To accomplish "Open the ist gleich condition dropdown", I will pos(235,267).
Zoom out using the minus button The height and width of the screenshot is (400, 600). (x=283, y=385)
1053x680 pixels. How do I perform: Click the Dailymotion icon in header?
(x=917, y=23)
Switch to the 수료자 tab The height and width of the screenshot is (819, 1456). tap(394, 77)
---
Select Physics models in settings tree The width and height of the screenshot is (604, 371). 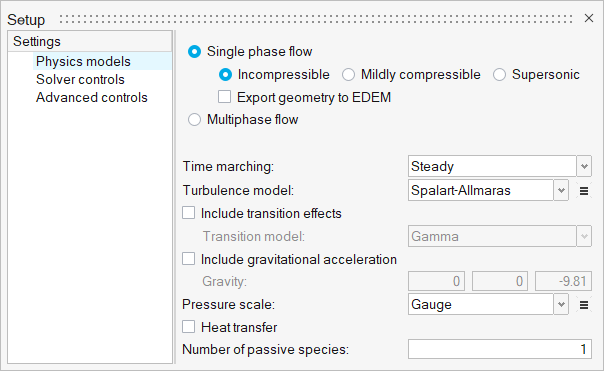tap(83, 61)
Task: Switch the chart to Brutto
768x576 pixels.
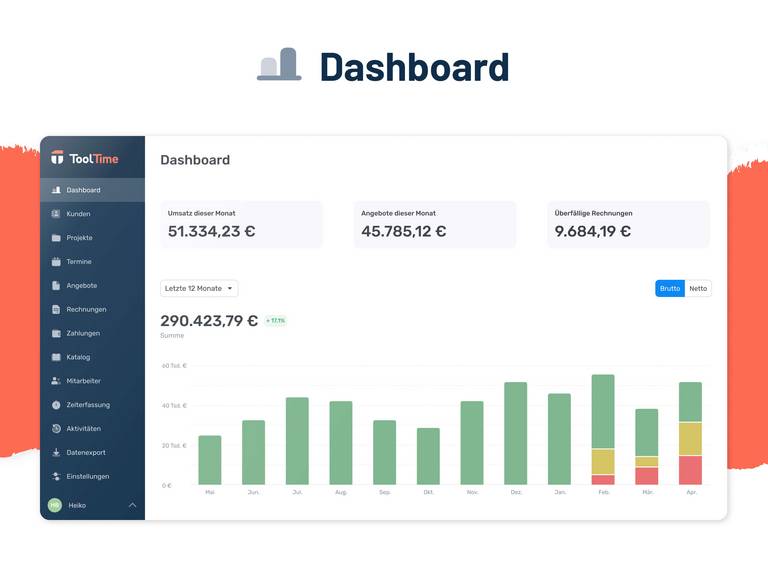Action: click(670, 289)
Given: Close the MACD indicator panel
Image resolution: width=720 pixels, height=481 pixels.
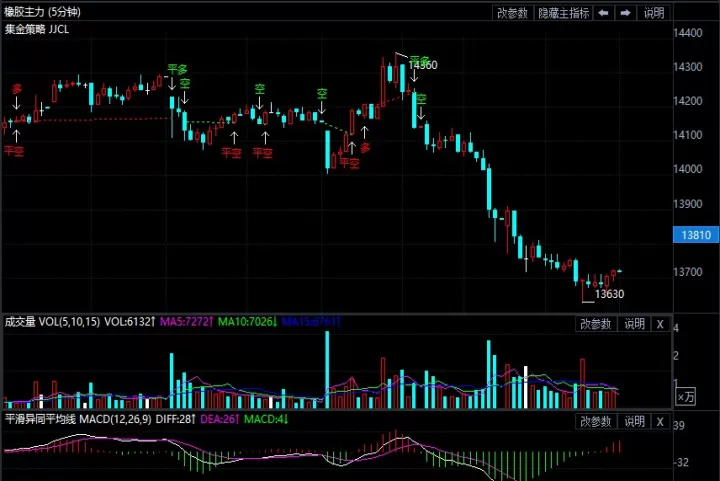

__Problem description__. Of the lines in the data, report each one containing the string "Switch".

__Solution below__.
Switch to the 수료자 tab The height and width of the screenshot is (819, 1456). tap(394, 77)
Task: Switch the chart to Brutto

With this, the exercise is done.